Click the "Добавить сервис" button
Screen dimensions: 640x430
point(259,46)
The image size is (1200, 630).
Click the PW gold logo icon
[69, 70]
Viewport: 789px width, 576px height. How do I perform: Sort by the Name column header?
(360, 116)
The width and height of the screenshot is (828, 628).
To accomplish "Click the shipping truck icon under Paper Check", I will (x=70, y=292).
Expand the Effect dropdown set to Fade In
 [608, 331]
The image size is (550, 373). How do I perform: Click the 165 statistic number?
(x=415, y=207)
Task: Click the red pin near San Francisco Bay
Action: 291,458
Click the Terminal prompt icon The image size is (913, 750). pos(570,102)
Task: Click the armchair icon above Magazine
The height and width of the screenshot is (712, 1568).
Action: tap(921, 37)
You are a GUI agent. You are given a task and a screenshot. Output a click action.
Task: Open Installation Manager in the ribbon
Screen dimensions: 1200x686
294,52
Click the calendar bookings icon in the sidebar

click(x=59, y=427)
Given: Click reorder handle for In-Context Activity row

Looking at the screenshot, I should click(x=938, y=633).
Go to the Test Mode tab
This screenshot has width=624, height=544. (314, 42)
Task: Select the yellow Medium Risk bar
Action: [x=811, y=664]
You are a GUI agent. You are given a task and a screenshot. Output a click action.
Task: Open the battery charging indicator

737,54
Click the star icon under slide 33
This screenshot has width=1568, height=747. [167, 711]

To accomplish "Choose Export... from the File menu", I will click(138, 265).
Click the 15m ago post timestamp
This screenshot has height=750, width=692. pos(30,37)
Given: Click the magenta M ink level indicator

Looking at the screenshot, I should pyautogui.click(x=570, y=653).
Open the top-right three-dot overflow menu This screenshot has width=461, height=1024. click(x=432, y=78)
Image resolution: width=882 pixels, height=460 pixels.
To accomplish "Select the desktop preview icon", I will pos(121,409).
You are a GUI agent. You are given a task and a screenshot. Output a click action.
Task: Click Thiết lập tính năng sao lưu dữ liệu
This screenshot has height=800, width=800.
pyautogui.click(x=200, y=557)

* * * * * * *

Reproduce, exactly, all the lines shown above.

## TASK ANSWER
Click the "Добавить сервис" button
Screen dimensions: 640x430
point(259,46)
The image size is (1200, 630).
Click the PW gold logo icon
[69, 70]
Viewport: 789px width, 576px height. How do I perform: Sort by the Name column header?
(360, 116)
The width and height of the screenshot is (828, 628).
To accomplish "Click the shipping truck icon under Paper Check", I will (x=70, y=292).
Expand the Effect dropdown set to Fade In
 [608, 331]
The image size is (550, 373). How do I perform: Click the 165 statistic number?
(x=415, y=207)
Task: Click the red pin near San Francisco Bay
Action: 291,458
Click the Terminal prompt icon The image size is (913, 750). pos(570,102)
Task: Click the armchair icon above Magazine
The height and width of the screenshot is (712, 1568).
Action: tap(921, 37)
You are a GUI agent. You are given a task and a screenshot. Output a click action.
Task: Open Installation Manager in the ribbon
Screen dimensions: 1200x686
294,52
Click the calendar bookings icon in the sidebar

click(x=59, y=427)
Given: Click reorder handle for In-Context Activity row

Looking at the screenshot, I should click(x=938, y=633).
Go to the Test Mode tab
This screenshot has width=624, height=544. (314, 42)
Task: Select the yellow Medium Risk bar
Action: [x=811, y=664]
You are a GUI agent. You are given a task and a screenshot. Output a click action.
Task: Open the battery charging indicator

737,54
Click the star icon under slide 33
This screenshot has width=1568, height=747. [167, 711]

To accomplish "Choose Export... from the File menu", I will click(138, 265).
Click the 15m ago post timestamp
This screenshot has height=750, width=692. pos(30,37)
Given: Click the magenta M ink level indicator

Looking at the screenshot, I should pyautogui.click(x=570, y=653).
Open the top-right three-dot overflow menu This screenshot has width=461, height=1024. click(x=432, y=78)
Image resolution: width=882 pixels, height=460 pixels.
To accomplish "Select the desktop preview icon", I will pos(121,409).
You are a GUI agent. You are given a task and a screenshot. Output a click action.
Task: Click Thiết lập tính năng sao lưu dữ liệu
This screenshot has height=800, width=800.
pyautogui.click(x=200, y=557)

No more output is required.